Terrorizer LA is an American grindcore and death metal band formed in 2014. Oscar Garcia was invited by Jesse Pintado’s sister to put together a new lineup of Terrorizer (his version known as Terrorizer LA or TLA) for a festival celebrating what would have been Jesse Pintado’s 45th birthday. He asked fellow Nausea member Leon del Muerte (Murder Construct) to play guitar, and shortly afterward Cosmo Reveles, Rick Cortez (Sadistic Intent), and Mike Caffell (Dreaming Dead, Exhausted Prayer) were recruited to fill out the band.

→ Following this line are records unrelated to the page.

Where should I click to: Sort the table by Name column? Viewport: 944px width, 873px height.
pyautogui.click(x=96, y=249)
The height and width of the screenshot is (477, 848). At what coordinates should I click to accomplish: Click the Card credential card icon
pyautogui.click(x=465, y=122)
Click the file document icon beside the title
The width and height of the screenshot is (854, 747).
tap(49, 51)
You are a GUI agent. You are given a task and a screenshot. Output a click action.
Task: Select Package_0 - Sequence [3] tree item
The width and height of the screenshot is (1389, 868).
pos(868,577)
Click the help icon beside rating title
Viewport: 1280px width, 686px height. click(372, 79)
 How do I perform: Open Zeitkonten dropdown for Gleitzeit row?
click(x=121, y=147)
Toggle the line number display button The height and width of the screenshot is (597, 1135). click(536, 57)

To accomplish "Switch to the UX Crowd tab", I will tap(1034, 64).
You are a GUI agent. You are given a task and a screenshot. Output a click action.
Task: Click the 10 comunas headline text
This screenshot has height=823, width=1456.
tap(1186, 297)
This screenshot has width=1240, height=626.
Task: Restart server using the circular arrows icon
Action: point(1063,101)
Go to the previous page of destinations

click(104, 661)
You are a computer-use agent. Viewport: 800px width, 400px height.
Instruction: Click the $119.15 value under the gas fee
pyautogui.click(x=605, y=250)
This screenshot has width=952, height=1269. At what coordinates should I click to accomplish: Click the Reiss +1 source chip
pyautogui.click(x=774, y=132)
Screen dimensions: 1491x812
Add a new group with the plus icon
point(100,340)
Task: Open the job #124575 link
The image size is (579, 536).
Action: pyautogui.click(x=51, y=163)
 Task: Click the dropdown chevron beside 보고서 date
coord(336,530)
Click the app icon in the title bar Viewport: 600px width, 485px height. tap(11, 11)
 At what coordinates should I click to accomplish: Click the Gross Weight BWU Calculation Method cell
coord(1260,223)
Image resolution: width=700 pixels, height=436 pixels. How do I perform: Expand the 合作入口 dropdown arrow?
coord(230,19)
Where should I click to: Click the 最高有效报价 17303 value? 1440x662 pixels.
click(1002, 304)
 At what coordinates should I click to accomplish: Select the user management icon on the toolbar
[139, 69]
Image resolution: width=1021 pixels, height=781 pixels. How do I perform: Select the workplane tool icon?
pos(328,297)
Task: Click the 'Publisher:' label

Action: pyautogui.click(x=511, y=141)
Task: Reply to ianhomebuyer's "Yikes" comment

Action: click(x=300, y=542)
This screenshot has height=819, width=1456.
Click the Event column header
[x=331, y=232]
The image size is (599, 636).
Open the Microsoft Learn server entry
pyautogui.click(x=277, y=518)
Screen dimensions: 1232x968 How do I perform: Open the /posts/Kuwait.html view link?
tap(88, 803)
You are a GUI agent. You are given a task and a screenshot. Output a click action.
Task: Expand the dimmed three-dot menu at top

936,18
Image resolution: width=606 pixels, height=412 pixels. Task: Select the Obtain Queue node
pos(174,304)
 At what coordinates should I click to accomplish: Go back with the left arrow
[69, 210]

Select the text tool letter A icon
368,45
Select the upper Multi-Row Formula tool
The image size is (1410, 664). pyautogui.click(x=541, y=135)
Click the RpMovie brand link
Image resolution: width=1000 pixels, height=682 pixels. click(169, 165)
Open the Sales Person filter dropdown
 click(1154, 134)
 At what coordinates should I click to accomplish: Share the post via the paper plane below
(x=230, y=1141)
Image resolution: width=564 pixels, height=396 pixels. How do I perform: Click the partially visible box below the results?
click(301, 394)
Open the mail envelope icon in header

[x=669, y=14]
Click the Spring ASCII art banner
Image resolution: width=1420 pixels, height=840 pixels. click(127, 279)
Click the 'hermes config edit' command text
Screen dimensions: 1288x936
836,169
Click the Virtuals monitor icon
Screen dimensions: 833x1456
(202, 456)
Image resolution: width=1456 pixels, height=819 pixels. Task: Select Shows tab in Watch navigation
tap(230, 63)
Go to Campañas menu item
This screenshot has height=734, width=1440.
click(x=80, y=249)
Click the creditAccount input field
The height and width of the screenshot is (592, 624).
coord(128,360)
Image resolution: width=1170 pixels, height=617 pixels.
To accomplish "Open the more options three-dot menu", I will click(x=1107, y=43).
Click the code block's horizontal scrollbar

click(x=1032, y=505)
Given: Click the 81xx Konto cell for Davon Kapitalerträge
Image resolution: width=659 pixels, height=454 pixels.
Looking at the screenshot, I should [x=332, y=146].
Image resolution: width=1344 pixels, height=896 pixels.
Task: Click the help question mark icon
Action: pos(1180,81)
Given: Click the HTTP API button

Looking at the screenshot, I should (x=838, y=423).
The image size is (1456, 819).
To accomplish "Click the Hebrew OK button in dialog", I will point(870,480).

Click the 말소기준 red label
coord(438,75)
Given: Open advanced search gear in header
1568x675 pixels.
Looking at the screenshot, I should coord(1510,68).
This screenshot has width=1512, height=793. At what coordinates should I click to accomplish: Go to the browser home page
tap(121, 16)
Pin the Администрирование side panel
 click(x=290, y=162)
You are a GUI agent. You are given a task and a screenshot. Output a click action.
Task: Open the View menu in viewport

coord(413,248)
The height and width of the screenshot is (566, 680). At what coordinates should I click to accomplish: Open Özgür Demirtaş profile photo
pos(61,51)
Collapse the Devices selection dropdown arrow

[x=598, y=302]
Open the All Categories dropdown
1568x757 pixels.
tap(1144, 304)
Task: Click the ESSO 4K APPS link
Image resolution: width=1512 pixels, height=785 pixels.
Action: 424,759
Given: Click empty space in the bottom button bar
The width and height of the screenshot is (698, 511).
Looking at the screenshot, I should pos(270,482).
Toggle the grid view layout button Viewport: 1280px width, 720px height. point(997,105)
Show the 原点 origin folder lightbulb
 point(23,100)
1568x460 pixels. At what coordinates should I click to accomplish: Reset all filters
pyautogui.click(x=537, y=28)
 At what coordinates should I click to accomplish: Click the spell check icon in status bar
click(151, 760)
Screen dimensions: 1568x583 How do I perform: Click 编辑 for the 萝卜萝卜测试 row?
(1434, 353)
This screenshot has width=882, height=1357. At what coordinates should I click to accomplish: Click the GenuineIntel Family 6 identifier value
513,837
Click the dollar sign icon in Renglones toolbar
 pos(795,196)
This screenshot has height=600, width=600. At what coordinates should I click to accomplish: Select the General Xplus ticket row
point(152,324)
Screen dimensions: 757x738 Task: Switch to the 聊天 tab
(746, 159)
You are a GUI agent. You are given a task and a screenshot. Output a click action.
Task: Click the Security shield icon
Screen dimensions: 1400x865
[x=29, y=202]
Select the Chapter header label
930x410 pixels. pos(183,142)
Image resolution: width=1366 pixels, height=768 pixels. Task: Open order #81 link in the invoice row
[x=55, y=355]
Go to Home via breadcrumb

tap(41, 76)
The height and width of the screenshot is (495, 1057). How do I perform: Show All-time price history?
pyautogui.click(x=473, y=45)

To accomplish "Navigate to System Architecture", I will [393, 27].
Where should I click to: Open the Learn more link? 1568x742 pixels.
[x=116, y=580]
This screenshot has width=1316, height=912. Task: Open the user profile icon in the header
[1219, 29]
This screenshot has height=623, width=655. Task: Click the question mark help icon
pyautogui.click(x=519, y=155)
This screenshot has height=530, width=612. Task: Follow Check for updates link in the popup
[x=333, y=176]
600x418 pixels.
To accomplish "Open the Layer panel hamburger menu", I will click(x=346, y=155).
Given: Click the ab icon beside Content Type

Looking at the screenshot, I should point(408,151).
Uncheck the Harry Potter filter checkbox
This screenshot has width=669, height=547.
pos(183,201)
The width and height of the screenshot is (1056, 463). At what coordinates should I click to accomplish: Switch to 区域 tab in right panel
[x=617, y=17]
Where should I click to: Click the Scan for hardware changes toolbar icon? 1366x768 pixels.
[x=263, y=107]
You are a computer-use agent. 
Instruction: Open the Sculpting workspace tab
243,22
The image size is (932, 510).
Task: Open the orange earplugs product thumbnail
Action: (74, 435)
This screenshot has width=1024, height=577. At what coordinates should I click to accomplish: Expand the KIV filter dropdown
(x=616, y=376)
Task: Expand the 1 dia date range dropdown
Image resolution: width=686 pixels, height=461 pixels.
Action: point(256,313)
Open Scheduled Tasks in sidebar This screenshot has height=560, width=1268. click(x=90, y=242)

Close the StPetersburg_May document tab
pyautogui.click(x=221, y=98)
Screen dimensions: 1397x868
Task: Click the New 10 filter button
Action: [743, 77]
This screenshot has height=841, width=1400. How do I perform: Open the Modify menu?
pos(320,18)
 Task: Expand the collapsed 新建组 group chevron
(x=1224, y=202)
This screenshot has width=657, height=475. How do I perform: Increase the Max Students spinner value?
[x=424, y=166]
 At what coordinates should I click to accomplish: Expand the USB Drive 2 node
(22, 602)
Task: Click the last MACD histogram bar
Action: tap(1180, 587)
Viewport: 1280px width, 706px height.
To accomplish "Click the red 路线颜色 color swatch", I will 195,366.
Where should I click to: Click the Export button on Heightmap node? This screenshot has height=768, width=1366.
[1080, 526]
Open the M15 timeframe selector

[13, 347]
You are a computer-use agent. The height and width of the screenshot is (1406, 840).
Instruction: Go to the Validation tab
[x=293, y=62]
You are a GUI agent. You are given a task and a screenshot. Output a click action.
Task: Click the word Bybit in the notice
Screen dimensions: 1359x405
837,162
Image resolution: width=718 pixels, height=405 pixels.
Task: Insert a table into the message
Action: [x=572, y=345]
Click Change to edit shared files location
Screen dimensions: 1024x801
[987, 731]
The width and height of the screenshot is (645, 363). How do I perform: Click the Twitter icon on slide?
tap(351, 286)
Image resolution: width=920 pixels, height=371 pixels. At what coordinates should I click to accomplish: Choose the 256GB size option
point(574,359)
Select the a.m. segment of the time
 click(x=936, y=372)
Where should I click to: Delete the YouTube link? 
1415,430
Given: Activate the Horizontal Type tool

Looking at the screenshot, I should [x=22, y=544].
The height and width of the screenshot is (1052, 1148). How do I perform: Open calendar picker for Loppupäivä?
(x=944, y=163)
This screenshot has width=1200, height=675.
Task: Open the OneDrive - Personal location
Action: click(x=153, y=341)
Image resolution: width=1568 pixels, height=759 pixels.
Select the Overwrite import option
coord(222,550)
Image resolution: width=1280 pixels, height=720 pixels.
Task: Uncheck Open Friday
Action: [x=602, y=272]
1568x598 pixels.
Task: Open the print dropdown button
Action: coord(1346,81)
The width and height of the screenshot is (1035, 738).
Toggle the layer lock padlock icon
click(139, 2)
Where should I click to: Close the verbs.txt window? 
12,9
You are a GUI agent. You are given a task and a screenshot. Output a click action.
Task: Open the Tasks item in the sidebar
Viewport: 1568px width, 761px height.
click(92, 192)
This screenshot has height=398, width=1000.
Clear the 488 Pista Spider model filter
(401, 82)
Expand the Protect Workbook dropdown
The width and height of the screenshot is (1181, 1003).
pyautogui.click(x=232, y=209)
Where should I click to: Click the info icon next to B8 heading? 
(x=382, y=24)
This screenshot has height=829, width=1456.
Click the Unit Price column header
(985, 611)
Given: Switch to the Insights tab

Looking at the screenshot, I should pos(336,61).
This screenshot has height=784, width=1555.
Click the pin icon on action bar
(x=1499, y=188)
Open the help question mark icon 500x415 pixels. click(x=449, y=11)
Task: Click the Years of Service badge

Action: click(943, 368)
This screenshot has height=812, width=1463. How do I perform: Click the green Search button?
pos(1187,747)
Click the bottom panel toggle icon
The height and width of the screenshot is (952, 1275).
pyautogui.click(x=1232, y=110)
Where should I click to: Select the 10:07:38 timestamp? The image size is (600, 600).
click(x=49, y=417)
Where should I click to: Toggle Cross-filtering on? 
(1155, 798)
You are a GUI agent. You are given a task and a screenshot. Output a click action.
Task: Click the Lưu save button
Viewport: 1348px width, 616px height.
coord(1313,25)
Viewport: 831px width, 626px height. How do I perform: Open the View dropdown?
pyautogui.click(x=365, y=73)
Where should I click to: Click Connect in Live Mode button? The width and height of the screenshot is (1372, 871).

The band continues to play under the Terrorizer LA name.

==Band members==
===Current===
- Oscar Garcia – vocals (2014–present)
- Leon del Muerte – guitar (2014–present)
- Carlos "Cosmo" Reveles – bass (2014–present)
- Adam Houmam – drums (2017–present)

===Former===
- Matt Olivo – guitar (2014)
- Nelson Lopez – drums (2014)
- Rick Cortez – guitar (2014–2015)
- Mike Caffell – drums (2014-2016)

==Discography==
===Compilations===
- Before the Downfall (FOAD Records, 2015) – a collection of Terrorizer demos and unreleased material.